1. Train for Multiple Scenarios

Effective training falls under two key pillars:

  1. The development of and adherence to standardized protocols for a broad spectrum of scenarios and;
  2. Situational training focused on identifying and addressing high-risk patients.

Onboarding training alone is not sufficient to prepare staff to deal with real-world situations during stressful moments. Some of the steps that are being taken at Inova to ensure readiness are ongoing simulation training for specific high-risk scenarios, such as hemorrhagic events and operative obstetric complications (such as shoulder dystocia). This is coupled with mandatory annual certification courses, such as fetal heart rate monitoring, to keep crucial skills up-to-date for all staff.

2. Improve Hospital-Wide Communication

Communication errors, particularly during hand-offs, are critical contributing factors to many medical malpractice claims.

Sometimes this can be addressed as simply as ensuring that all documentation is completed as patients progress between different teams. If thoughtfully developed and adhered to, checklists can be effective documents to clearly communicate key information and proactively prevent many medical mistakes.

And in the case that adverse events do happen, well-kept documentation provides an avenue for both clinicians and patients to clearly understand why things went wrong. A study published in the Cleveland Clinic Journal of Medicine found that many patients who sought attorneys complained that they had never received a satisfactory explanation from the physician for why the adverse event occurred, compounding the original problem.
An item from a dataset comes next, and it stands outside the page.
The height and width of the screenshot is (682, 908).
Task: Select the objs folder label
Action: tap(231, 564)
Fostering strong lines of communication does not end with checklists, however. At Inova, steps are being taken to reduce the total number of handoffs per patient – key times when communication breakdowns can occur. When a high-risk patient is admitted to the hospital, there is also an immediate notification of all of the key departments that could be involved: Pharmacy, Gyn-Oncology, Shock Trauma, and Interventional Radiology.
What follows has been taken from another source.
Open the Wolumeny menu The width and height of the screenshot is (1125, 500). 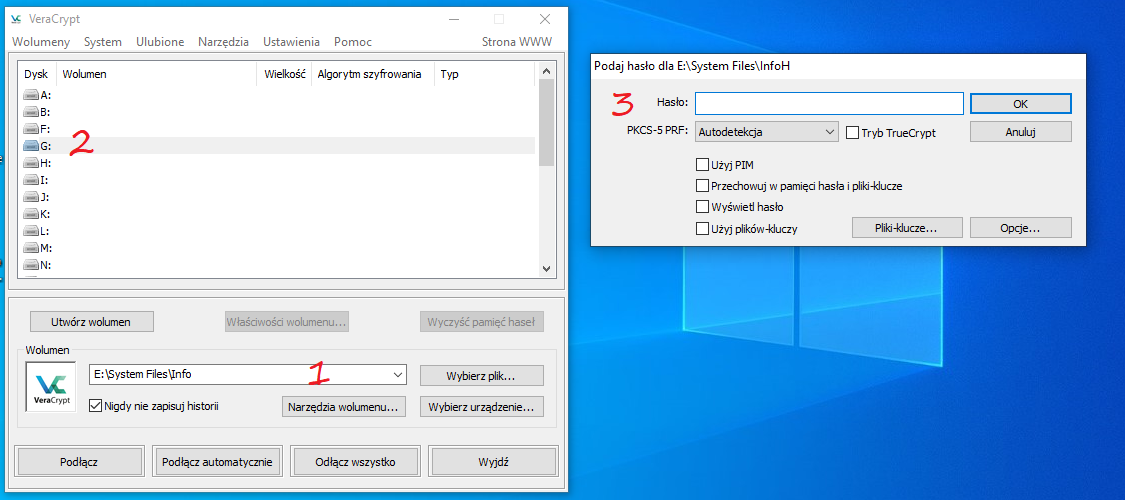(x=41, y=42)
3. Foster a positive culture of safety

In an interview with Peggy Lange RT, Respiratory Therapy Department Director at St. Cloud Hospital in St. Cloud, MN, Ms. Lange refers to a state of readiness as acting as if in an “intensive care environment”. Shaping an institutional culture of safety capable of proactively addressing adverse events can be a daunting task, particularly with where to start. Quite simply, long-lasting cultural change starts from the top, with direction from the executive level to build a highly-reliably organization.

How this direction manifests itself is up to each hospital’s individual needs. At Inova, there is a dedicated Quality & Patient Safety Vice-Chair responsible to the Chairman & Board. This full-time role works with each department head to uphold the hospital’s standard of care. A key component of this is the immediate debrief of all sentinel events and major adverse events to ensure that they are not repeated.
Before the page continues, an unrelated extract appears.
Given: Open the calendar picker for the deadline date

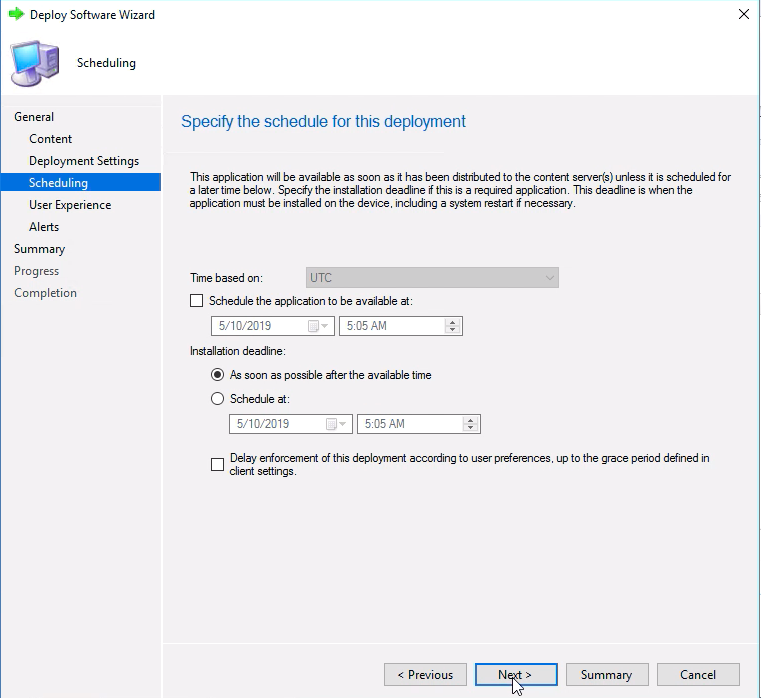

Developing such protocols at this level is not the end. Ultimately, an effective culture of safety empowers clinicians to make effective decisions and feel comfortable escalating issues to superiors.

Implementing these people-focused approaches to improving patient safety have transformed Inova over the last 3 years. The hospital’s Leapfrog Hospital Safety grades rank at the top of the index for ‘training to improve safety’, ‘effective leadership to prevent errors’, and ‘staff work together to prevent errors’. Reducing adverse events is an ongoing process; at Inova, Mr. Patsner tells me they continue  to learn and improve everyday.

Implementing effective training modules, improving hospital-wide communication, and fostering a culture of safety is only possible if fostered by leaders in the hospital. A recent Joint Commission Sentinel Alert states this well:

Competent and thoughtful leaders contribute to improvements in safety and organizational culture. They understand that systemic flaws exist and each step in a care process has the potential for failure simply because humans make mistakes.

It’s also a reminder that the leadership needs to drive these changes and keep patients safe, and that leadership is not limited to the executive level. It requires a commitment from staff and, in particular, their leaders across the hospital to make this a reality.